### What to do
Leaving out all pictures, transcribe exactly the lines between the line with "Task: Click the backspace" and the last line of the records below, both included.

### Material provided
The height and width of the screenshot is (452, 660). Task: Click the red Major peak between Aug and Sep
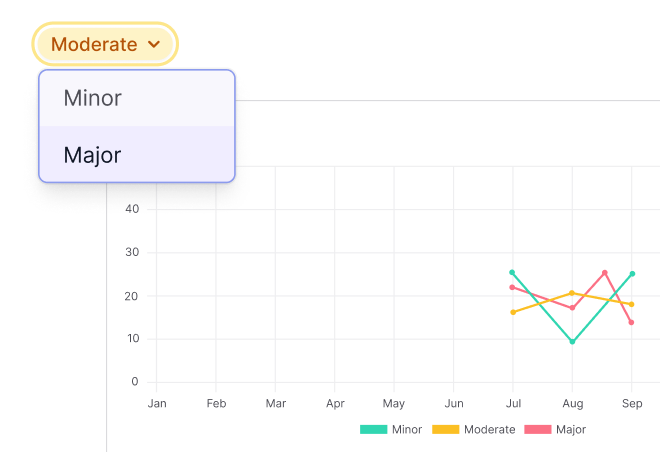pyautogui.click(x=605, y=272)
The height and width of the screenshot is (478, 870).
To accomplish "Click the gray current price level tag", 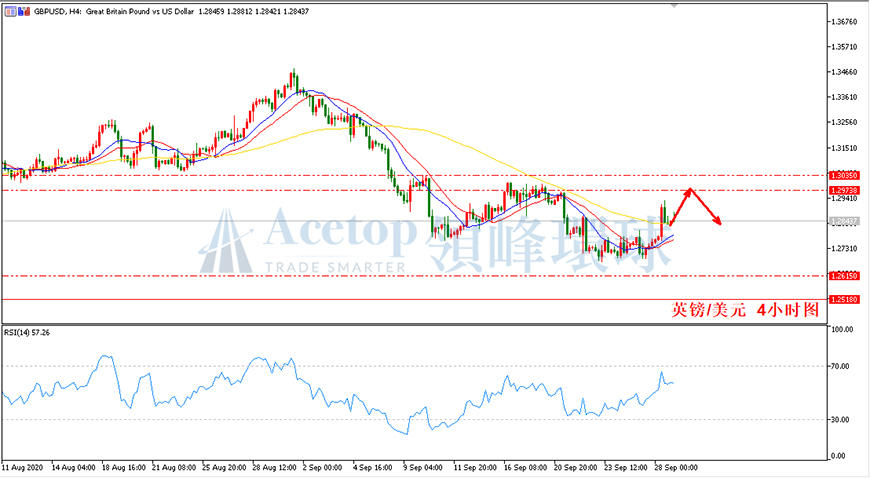I will (844, 222).
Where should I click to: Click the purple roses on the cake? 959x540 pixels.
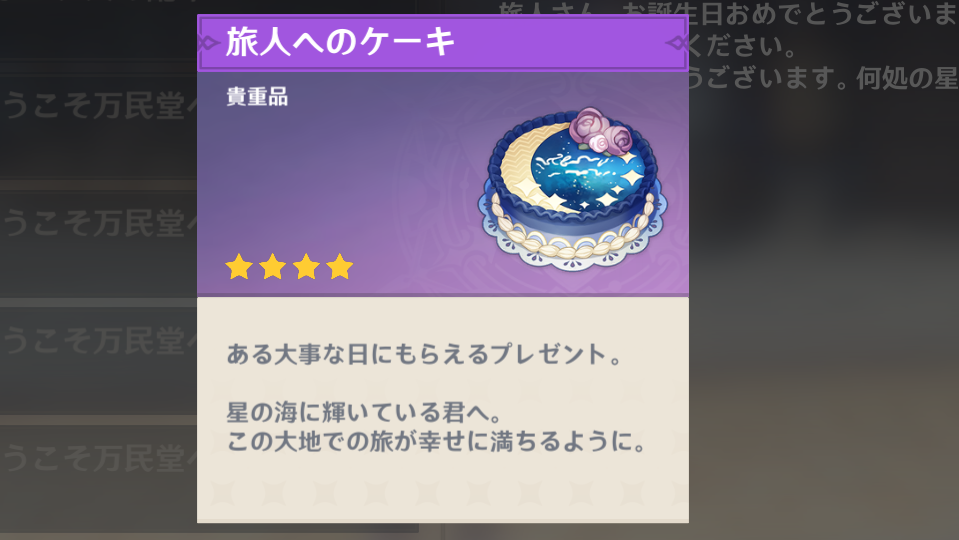(x=599, y=130)
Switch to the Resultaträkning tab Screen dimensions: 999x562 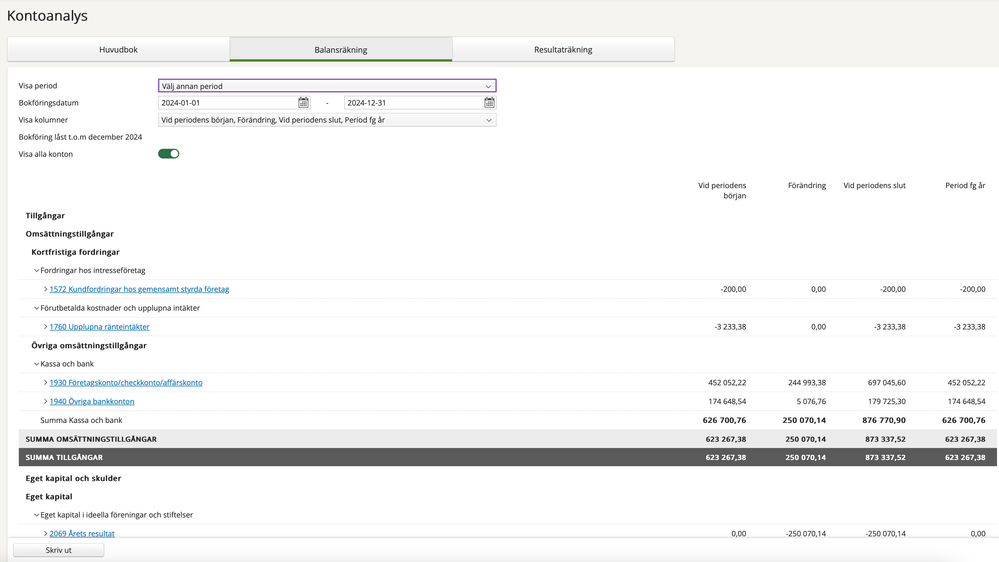click(563, 49)
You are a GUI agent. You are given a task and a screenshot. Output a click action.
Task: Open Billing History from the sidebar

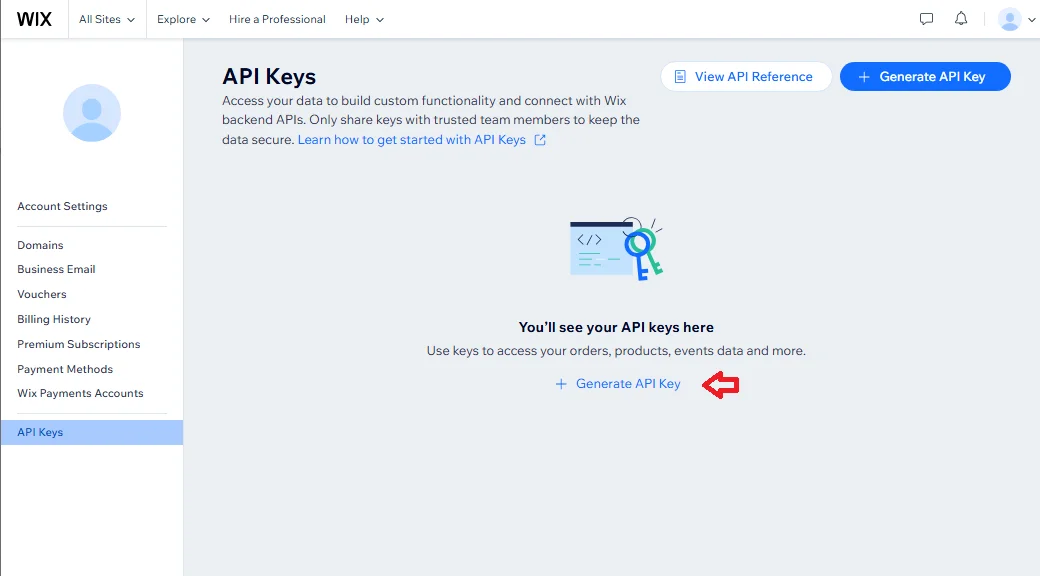point(53,319)
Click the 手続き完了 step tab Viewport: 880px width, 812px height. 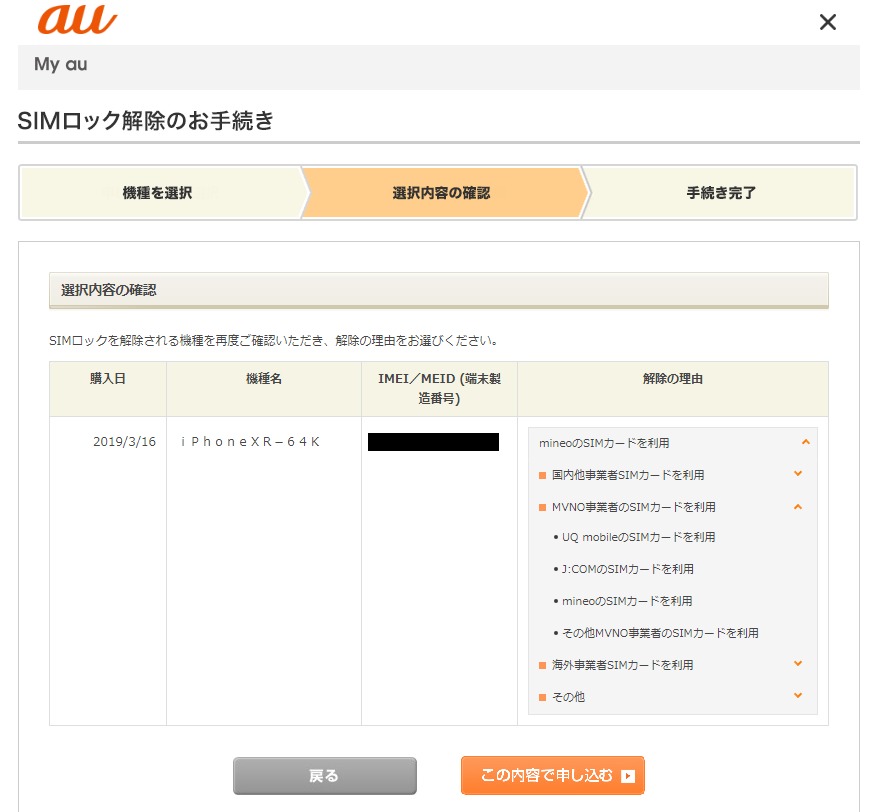pyautogui.click(x=720, y=193)
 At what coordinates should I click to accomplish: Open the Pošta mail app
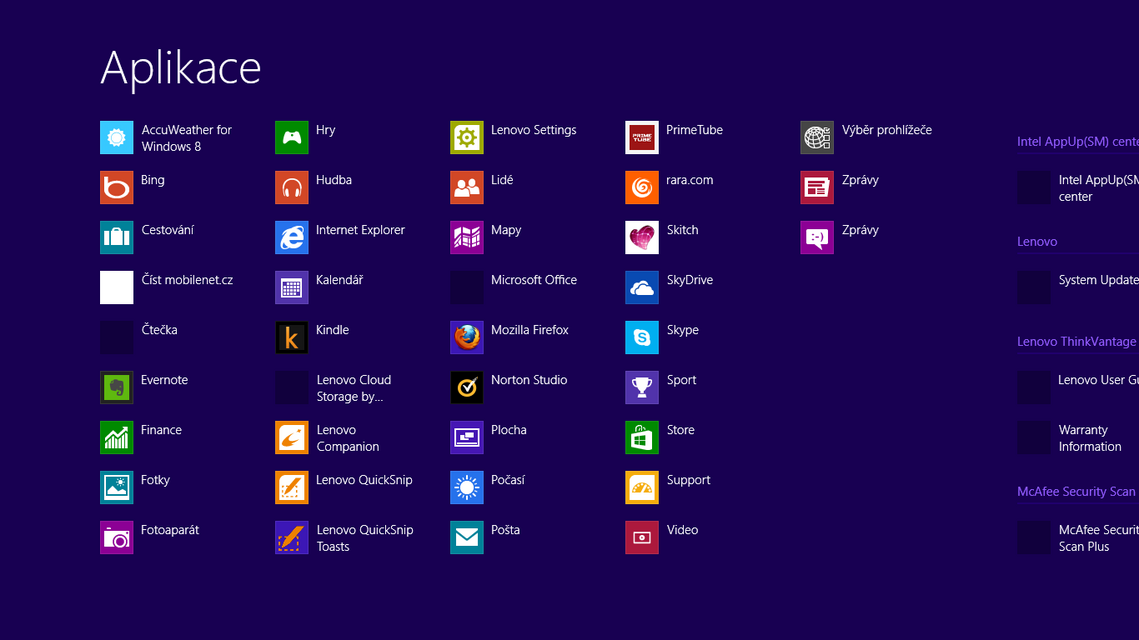click(467, 538)
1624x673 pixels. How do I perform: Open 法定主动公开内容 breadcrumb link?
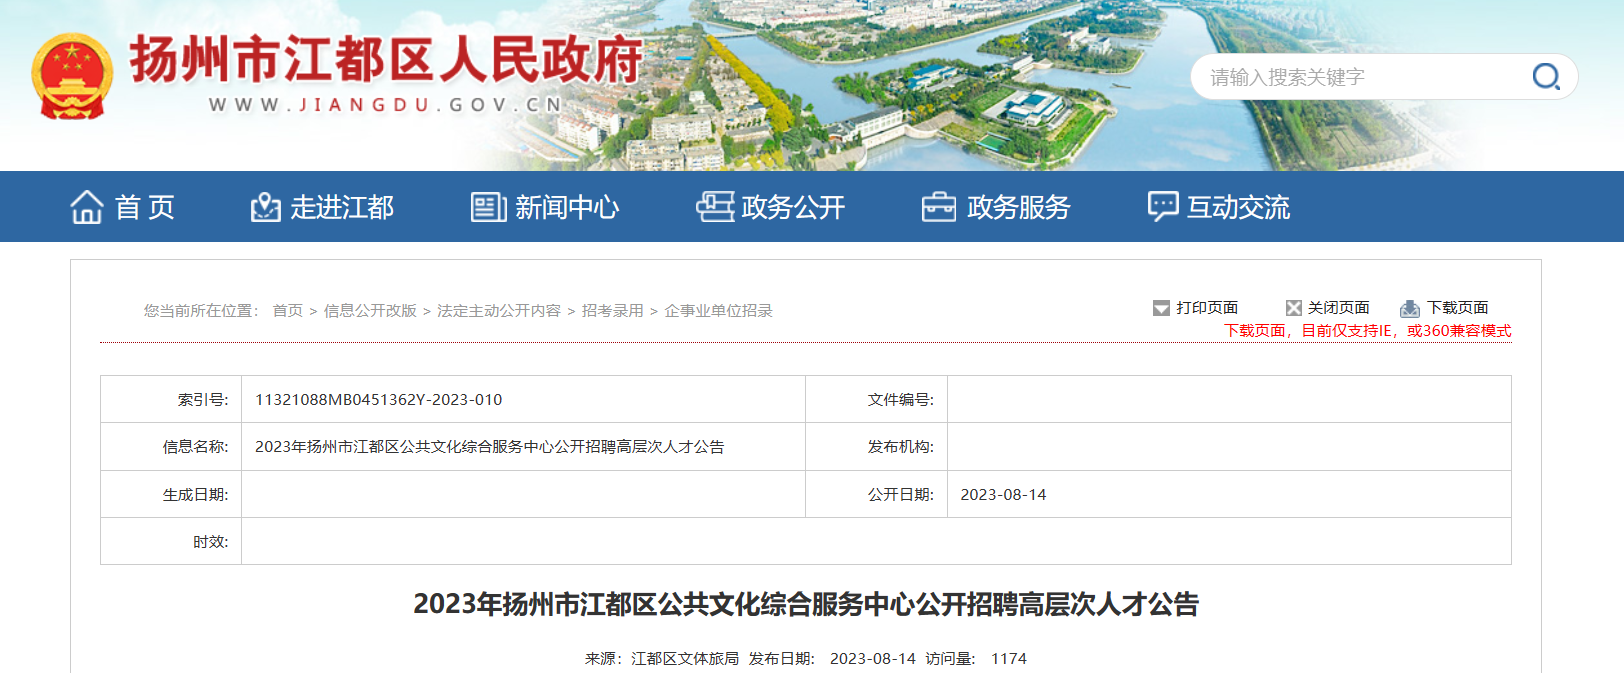click(x=499, y=311)
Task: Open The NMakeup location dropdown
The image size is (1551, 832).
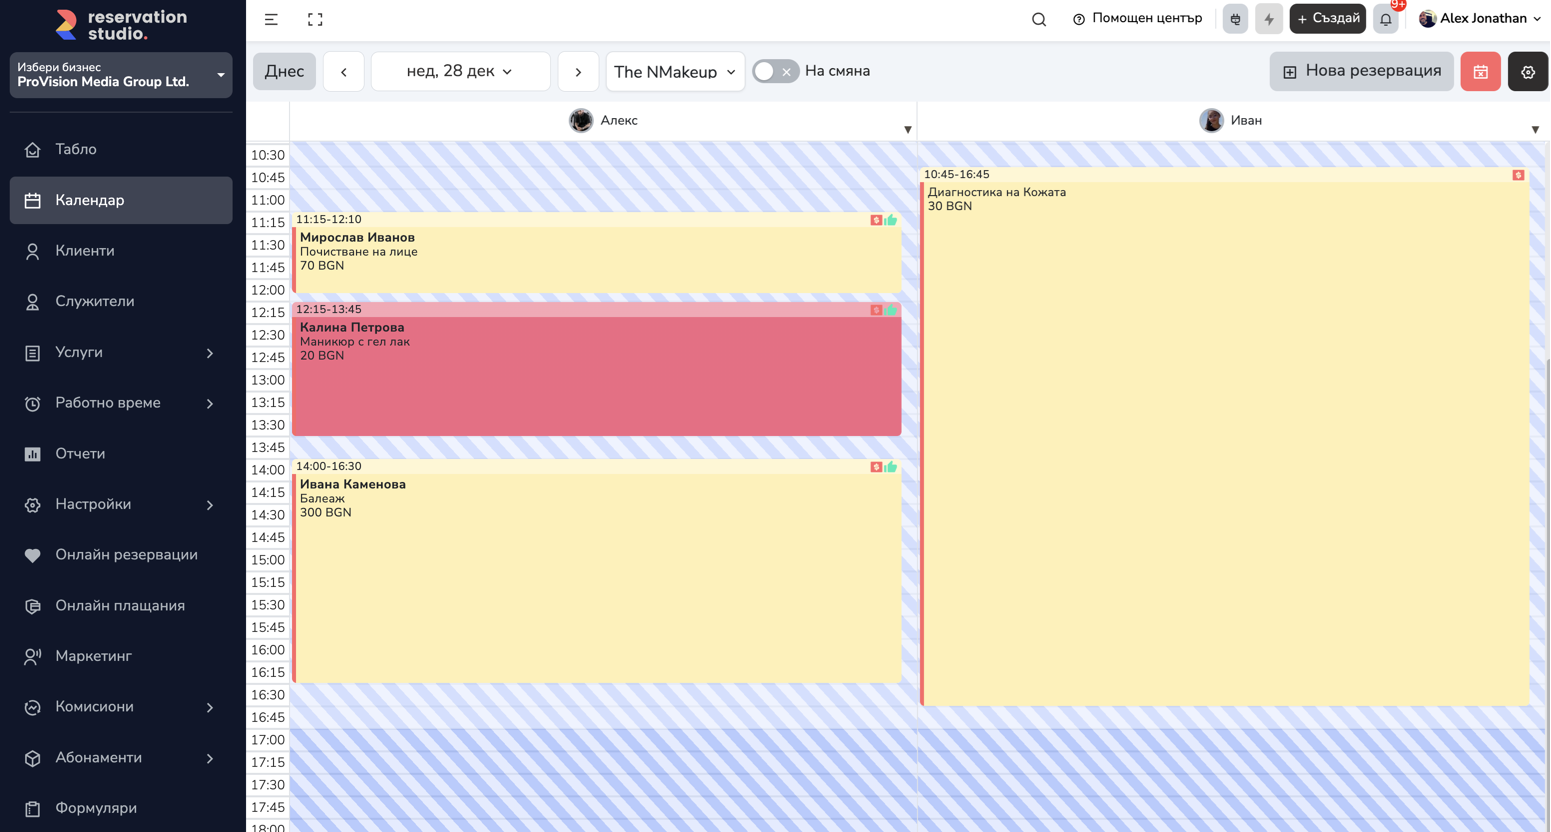Action: coord(675,72)
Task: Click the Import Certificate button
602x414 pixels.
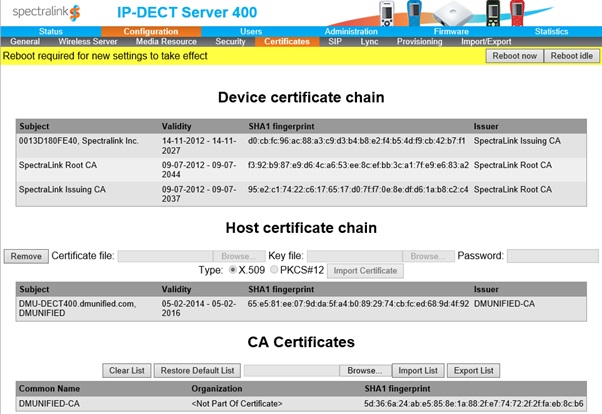Action: tap(364, 271)
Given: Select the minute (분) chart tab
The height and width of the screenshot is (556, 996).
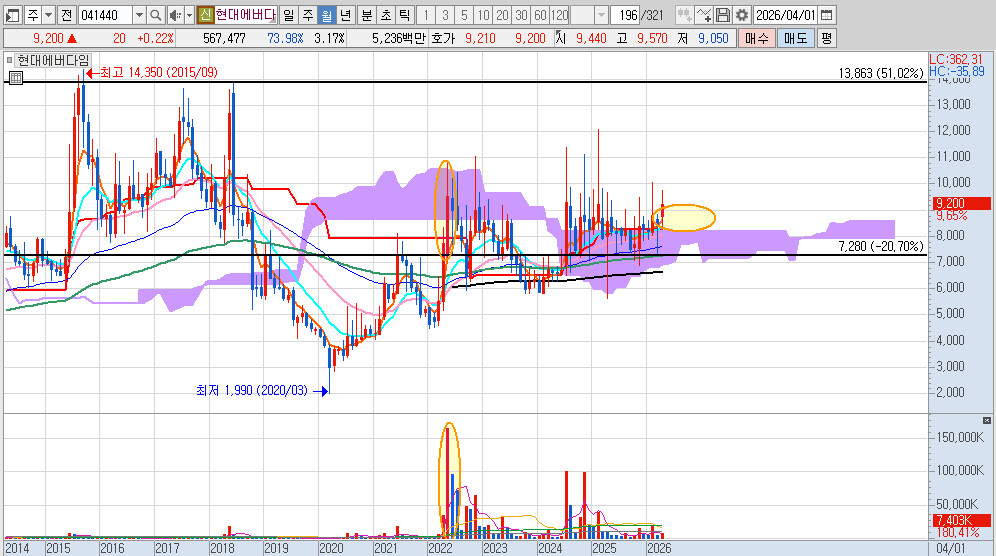Looking at the screenshot, I should (x=366, y=15).
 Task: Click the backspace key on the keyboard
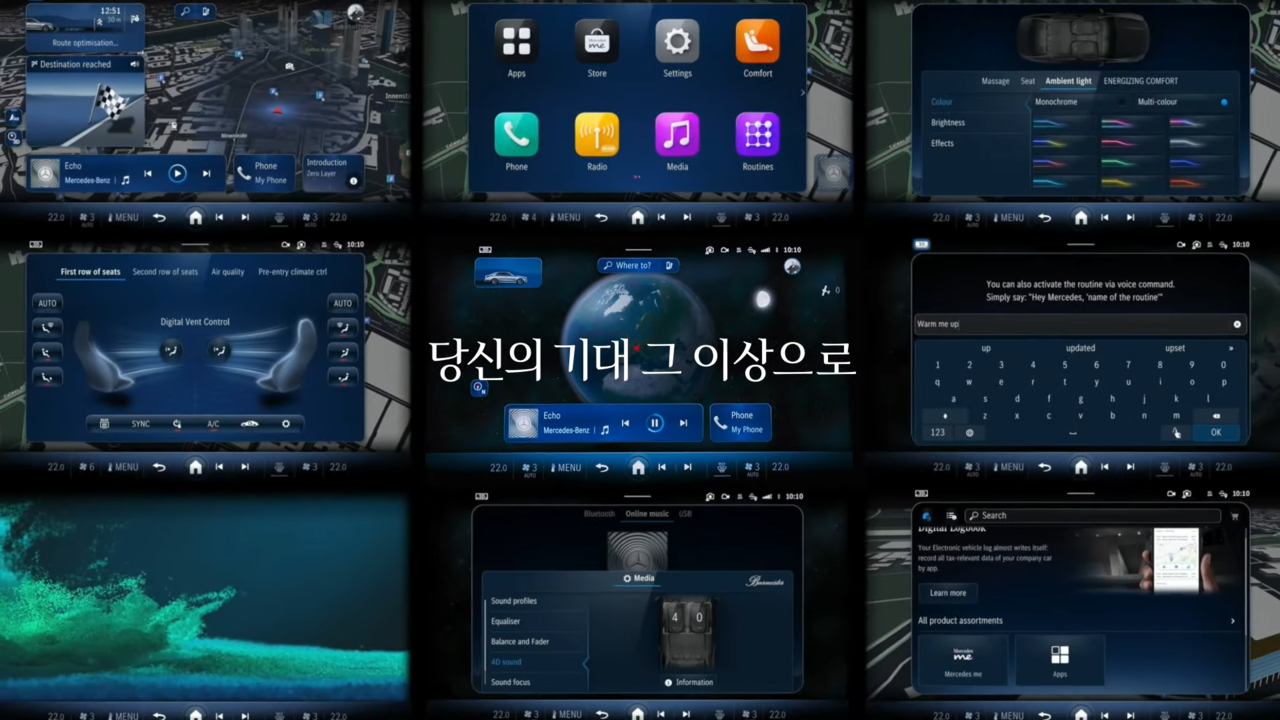[x=1216, y=415]
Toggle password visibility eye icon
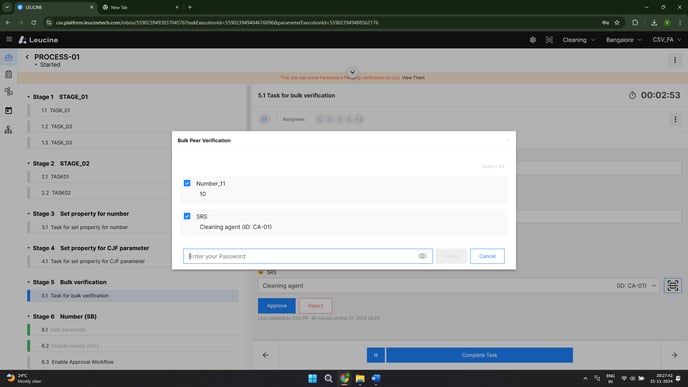This screenshot has height=387, width=688. coord(422,256)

### Answer area
 Task: Click the backspace key on the keyboard
[x=1216, y=415]
Toggle password visibility eye icon
This screenshot has height=387, width=688. coord(422,256)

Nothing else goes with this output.